Task statement: Rewrite each line of the listing below as a JSON list of strings, one string per line, skipping blank lines. Leave the pictures out of the answer.

─── Stored data

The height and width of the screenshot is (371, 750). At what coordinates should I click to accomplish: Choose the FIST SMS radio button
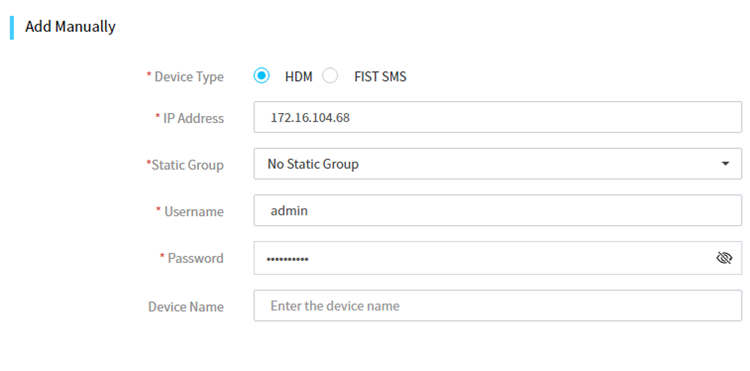coord(330,76)
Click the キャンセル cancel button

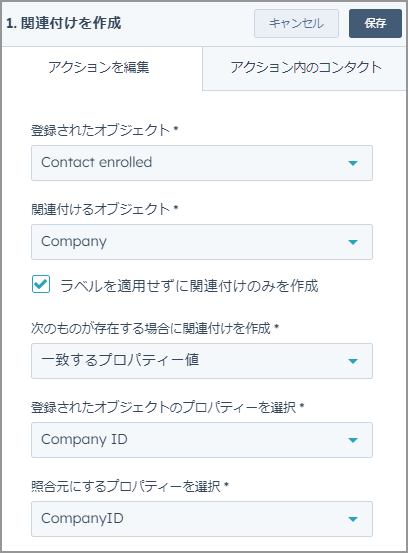pyautogui.click(x=296, y=24)
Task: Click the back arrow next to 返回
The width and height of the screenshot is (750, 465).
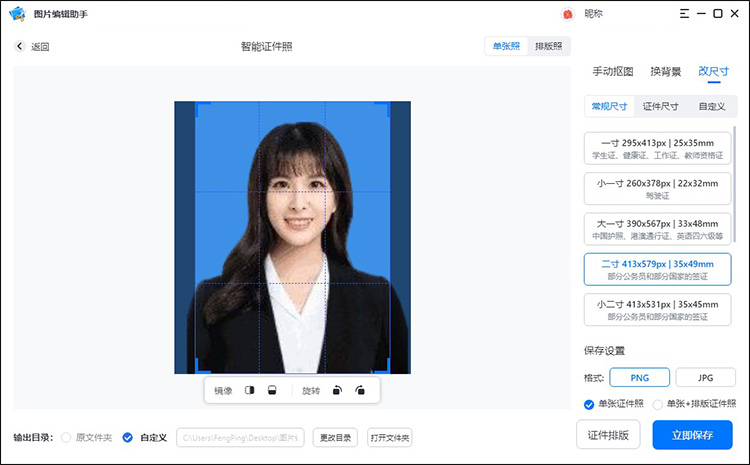Action: pos(20,47)
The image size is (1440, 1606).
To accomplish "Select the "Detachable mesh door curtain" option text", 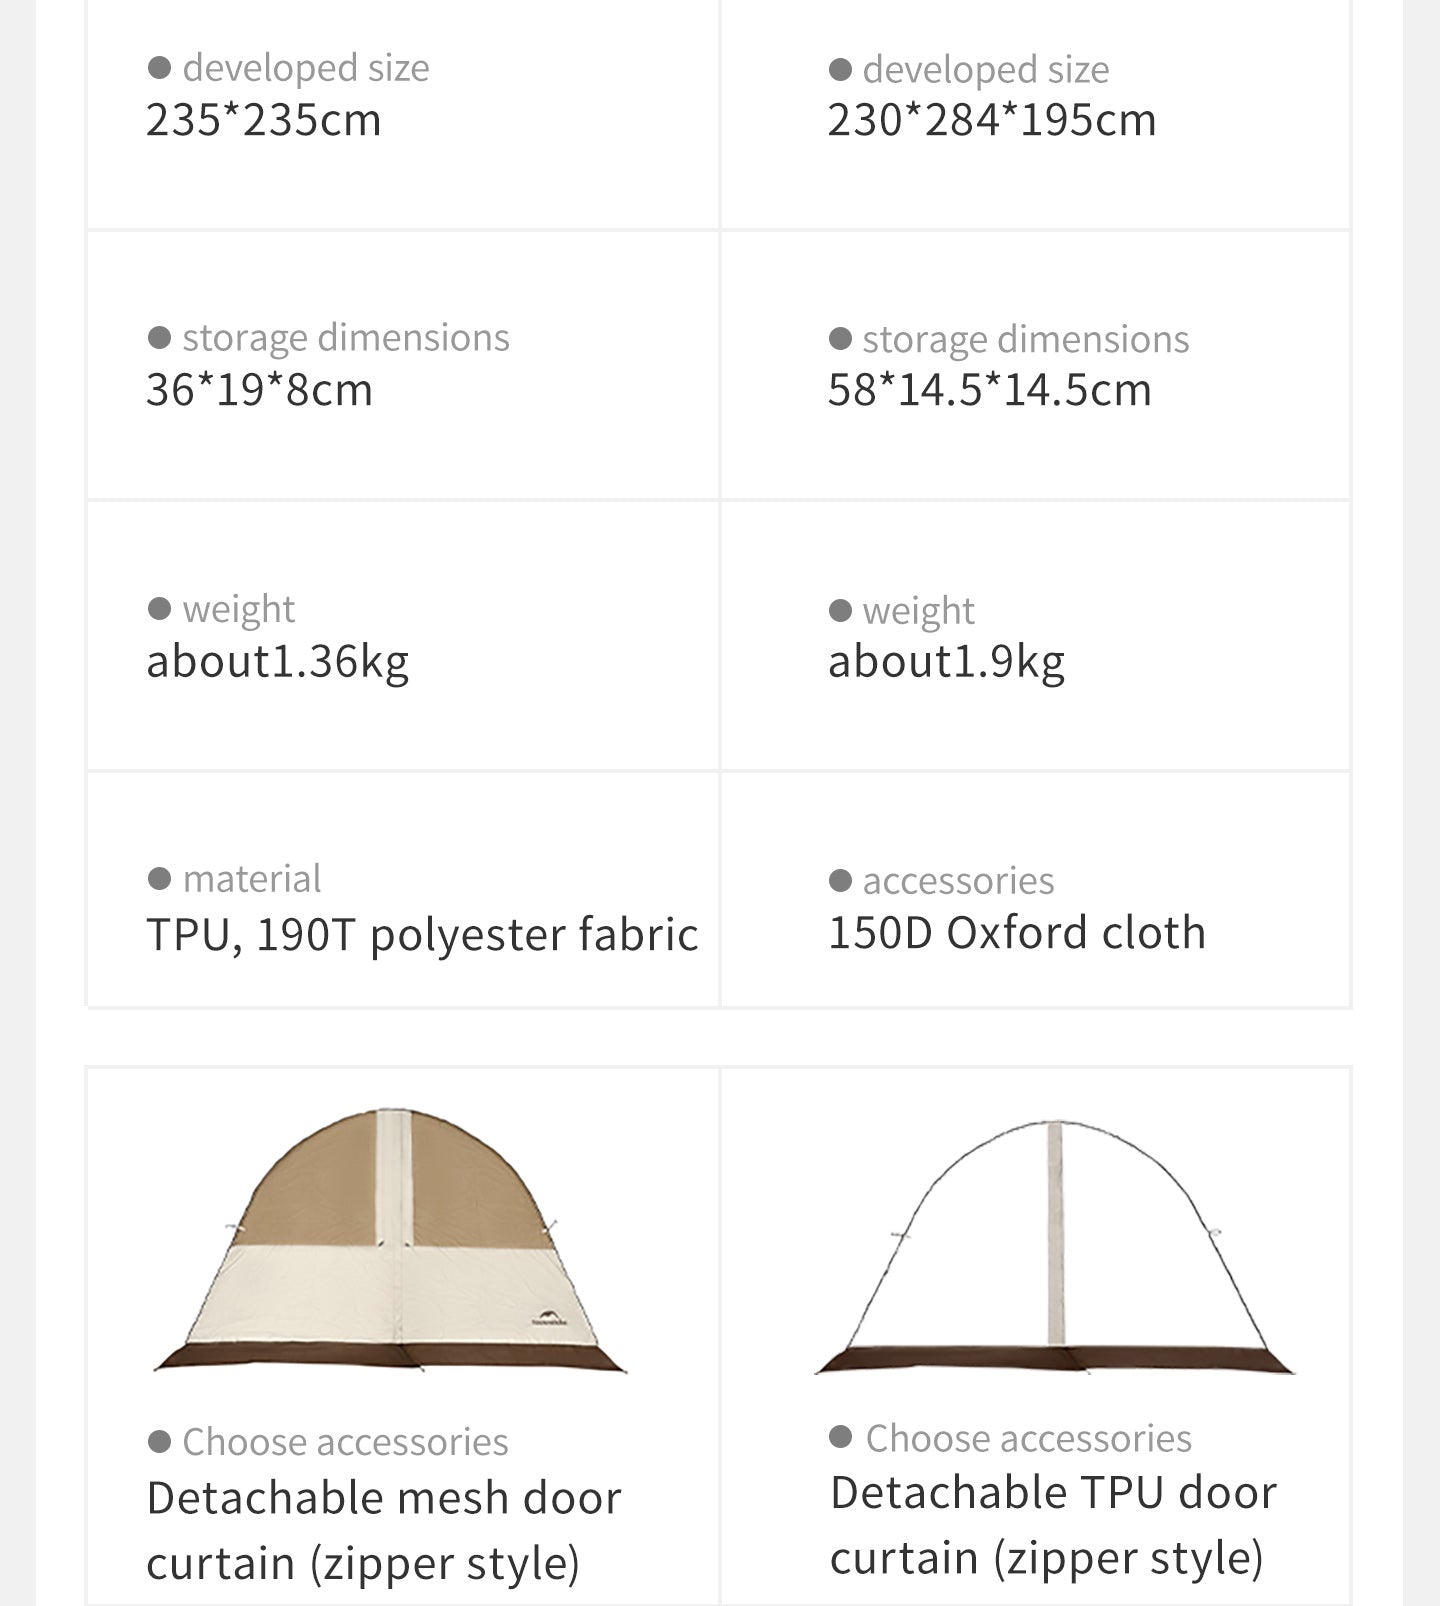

──────

Problem solution:
[
  "The height and width of the screenshot is (371, 750). At what coordinates should I click to accomplish: Choose the FIST SMS radio button",
  "coord(330,76)",
  "Click the キャンセル cancel button",
  "pyautogui.click(x=296, y=24)",
  "Task: Click the back arrow next to 返回",
  "The width and height of the screenshot is (750, 465).",
  "Action: pos(20,47)",
  "The image size is (1440, 1606).",
  "To accomplish \"Select the \"Detachable mesh door curtain\" option text\", "
]